▶ [INFORMATION SHOWN]:
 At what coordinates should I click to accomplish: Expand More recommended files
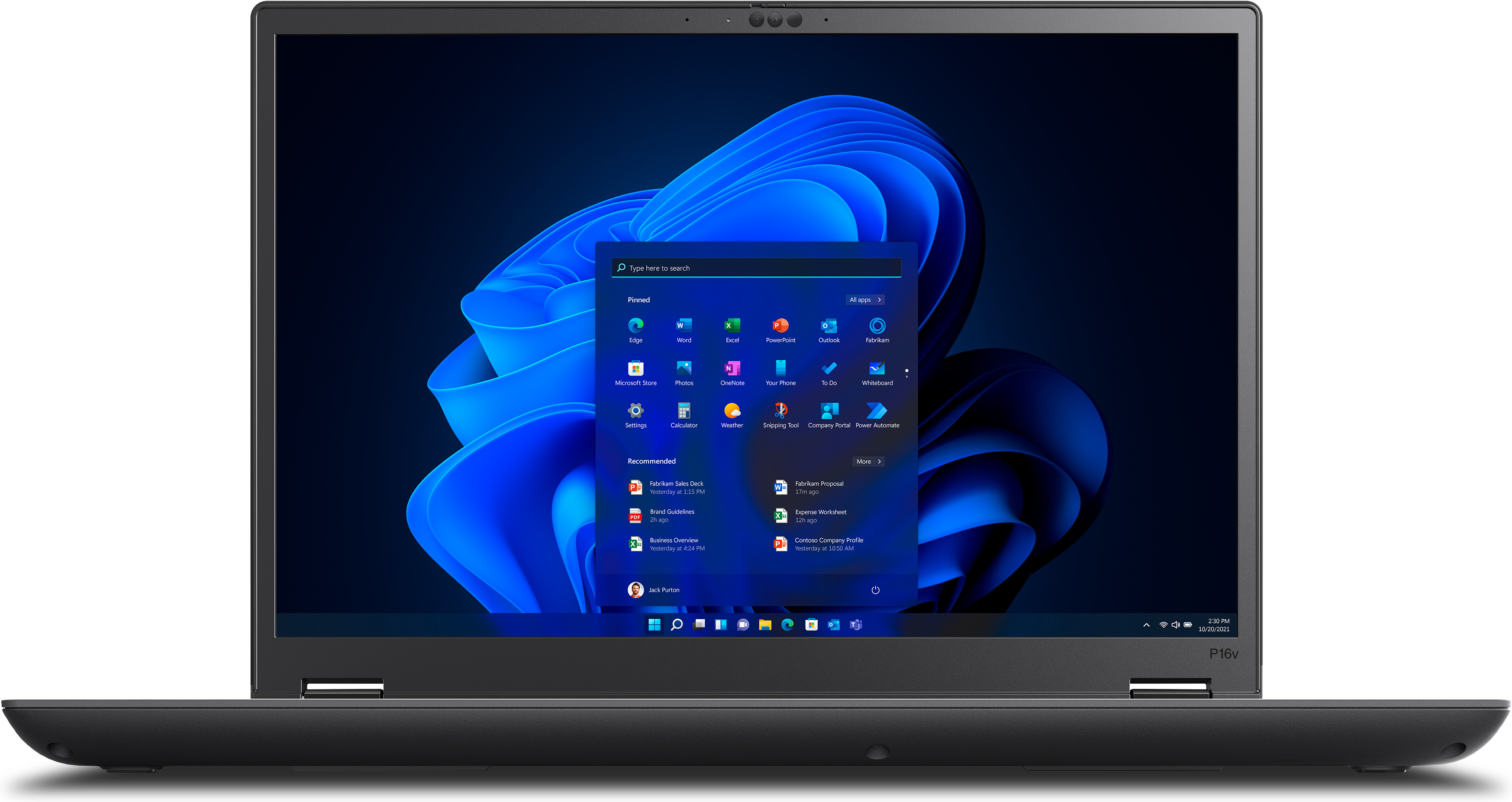[x=868, y=462]
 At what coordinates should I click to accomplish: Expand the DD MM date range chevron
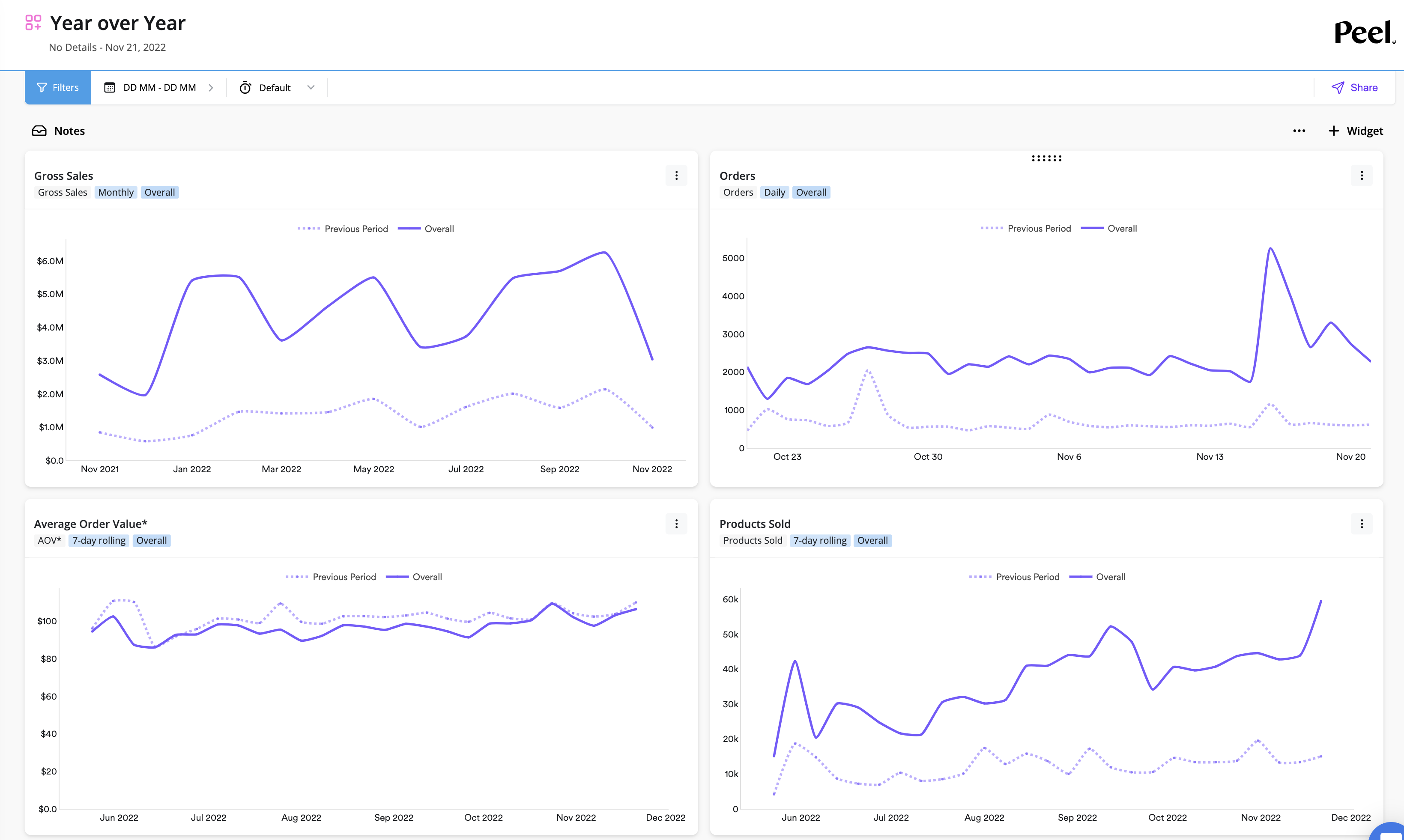(211, 88)
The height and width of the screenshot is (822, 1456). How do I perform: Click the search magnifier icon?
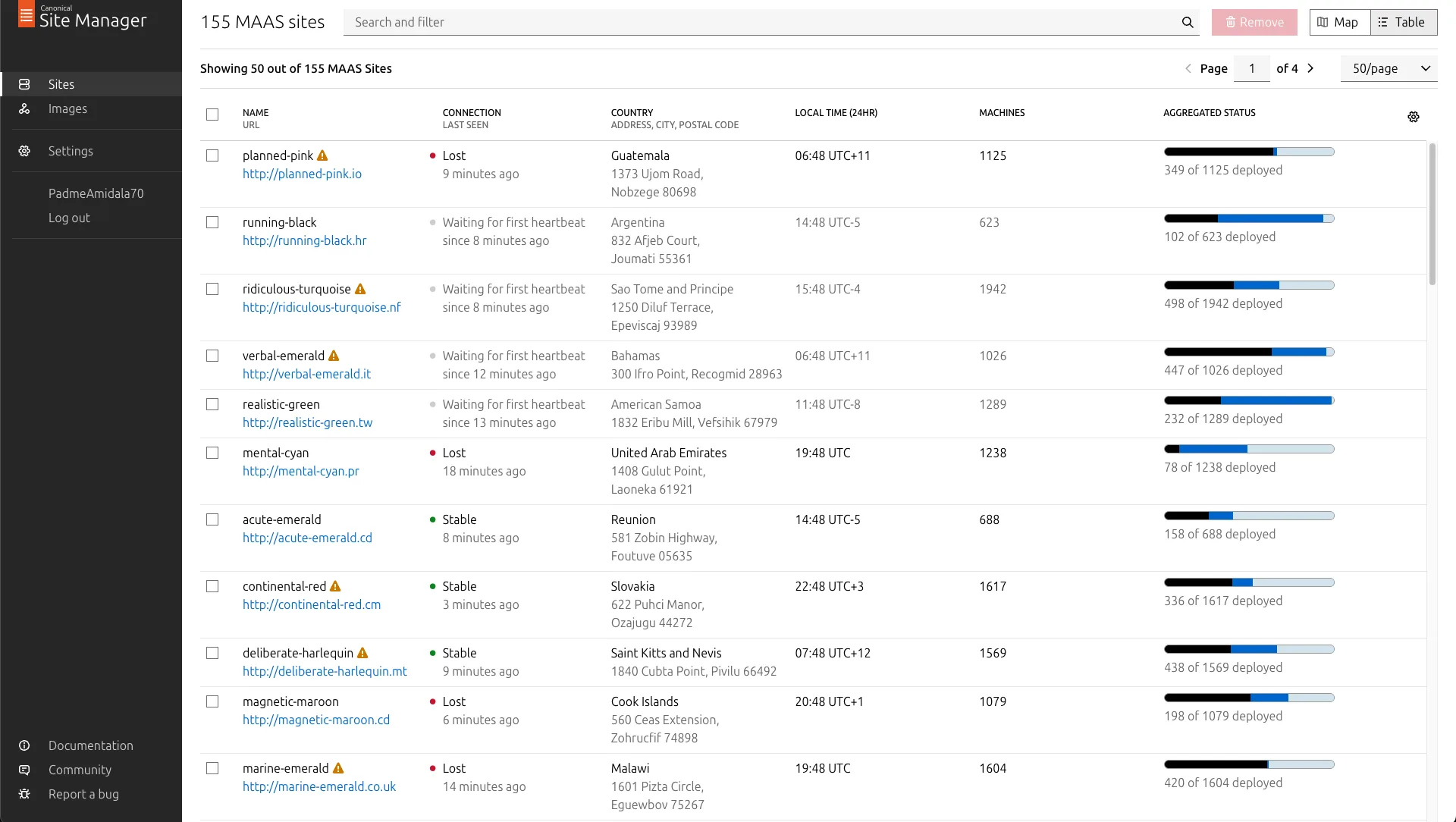pyautogui.click(x=1187, y=22)
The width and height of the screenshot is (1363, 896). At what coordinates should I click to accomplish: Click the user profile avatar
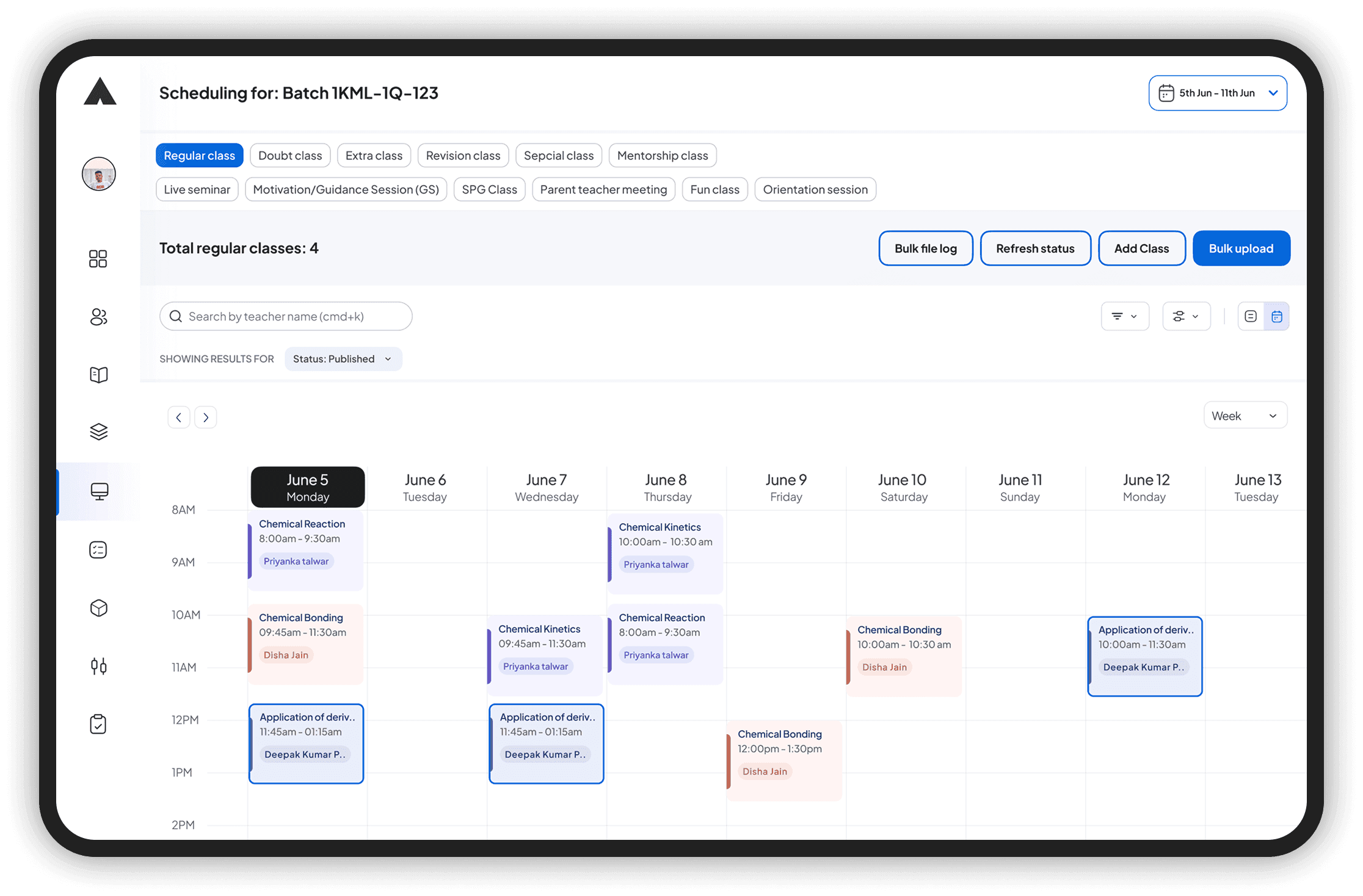[x=98, y=174]
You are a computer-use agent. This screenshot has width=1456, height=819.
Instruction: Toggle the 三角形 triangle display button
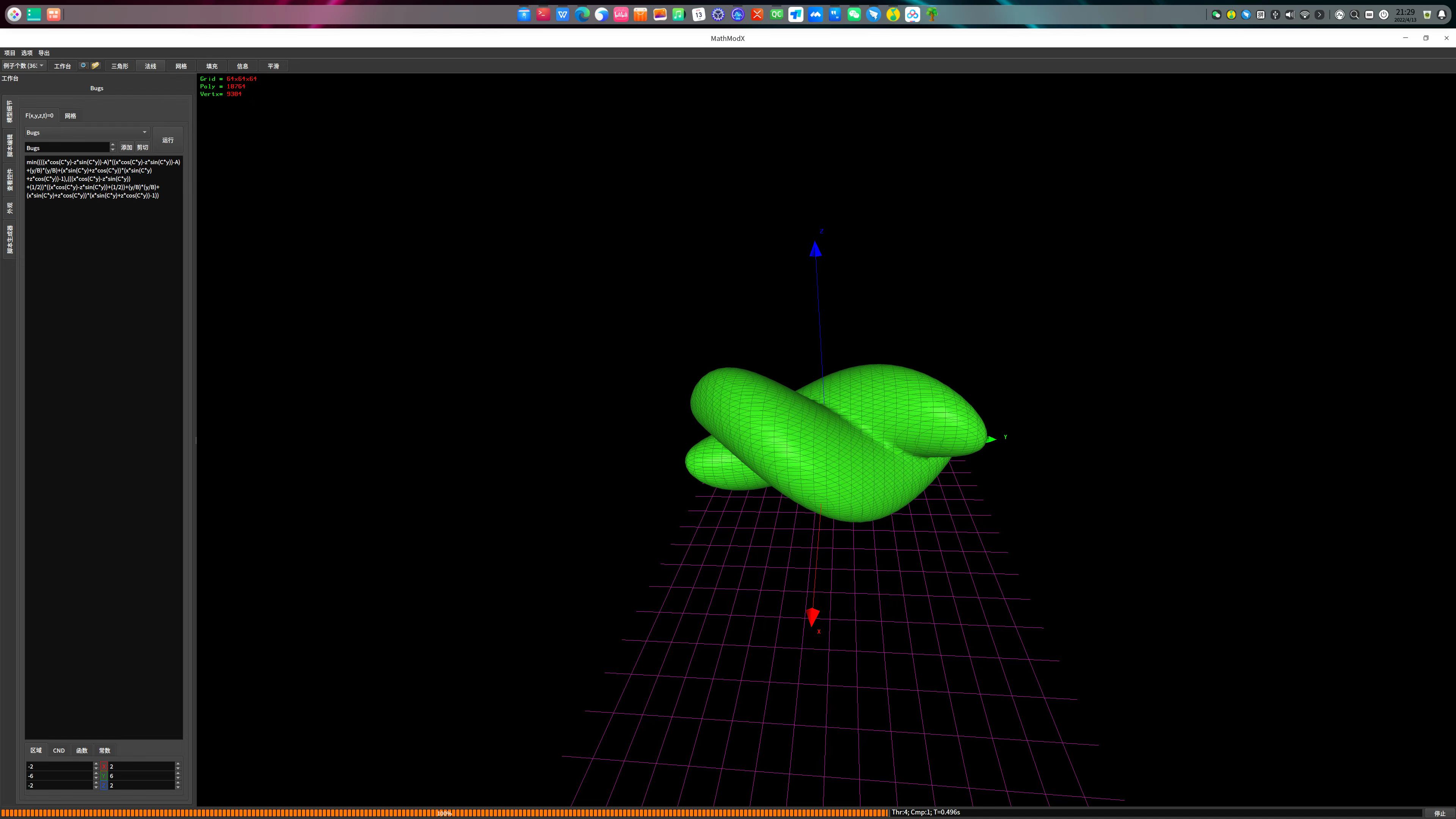click(119, 66)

▶ [TASK ITEM]: Every entry must be written out exactly, with all pictures left out.

▶ [TASK SOLUTION]:
 At what coordinates should I click to accomplish: Expand More recommended files
[x=868, y=462]
 At what coordinates should I click to accomplish: Expand the DD MM date range chevron
(211, 88)
The height and width of the screenshot is (822, 1456). How do I perform: Click the search magnifier icon?
pyautogui.click(x=1187, y=22)
The width and height of the screenshot is (1363, 896). At what coordinates should I click to accomplish: Click the user profile avatar
[x=98, y=174]
You are a computer-use agent. This screenshot has width=1456, height=819.
Instruction: Toggle the 三角形 triangle display button
click(119, 66)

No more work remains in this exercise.